Sort of but not really. I was suggesting a place where people could be as recidivist as they like, if that’s what makes them happy. I’m all for letting people do what they want as long as they are not shielded from the inevitable consequences. Want to stand in your neighbour’s yard at 3am singing “My Way” while waving a machete and a bottle of moonshine? Normal people will be upset and frightened if you do this. A smaller number (20%?) will come outside with a bigger machete and inform you about your best immediate options for survival.

So what you do is you put all those 20% together in the same place - preferably with a peacekeeping force and some robust local bylaws to prevent things escalating too far - and the people who enjoy that sort of life can stay there, while those who don’t can learn to behave like adults and rejoin civilisation.

The flipside would be minimal interference in one’s life except to the extent necessary to keep the peace and raise funds for bare-minimum public services (say, police, water/power, and transport). Want a nice house? Build one. Too lazy to build a house? Fine, live under a tree. Entirely up to you.

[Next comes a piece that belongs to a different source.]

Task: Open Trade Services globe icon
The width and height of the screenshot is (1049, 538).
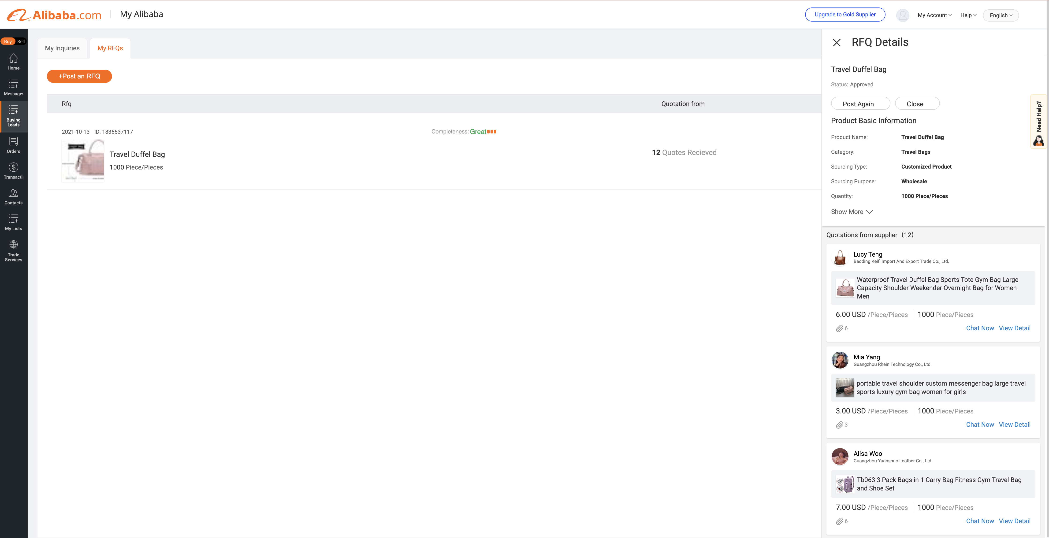Action: coord(13,250)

Certain adventurous types might actually go there voluntarily to start businesses. I suppose what I’m talking about here is 18th/19th century Australia. Deportation was unnecessarily cruel, but it didn’t have to be. The fact that it was applied for the most minor crimes would have had a drastic effect on the society of the time. How much impact, do you think, deportation had on British culture, which was once hopelessly corrupt and crime-ridden and is now, um, somewhat less so?

I know - I’m skating over the genocide of native Australians. However I’m talking here of sending convicted criminals to a different part of their own country, preferably somewhere not already occupied by others.

Process would be police and courts, which I think is a fairly uncontentious proposal. There would be no ‘expropriation’. I suppose ‘eminent domain’ might apply, but since third-world countries never bother with land titling systems, I don’t see this as a big issue. Again, the original proposal (not mine, the one from a couple of weeks back) would be to have a fix-it team invited in by popular consent, not descending on Venezuela as armed occupiers or colonizers.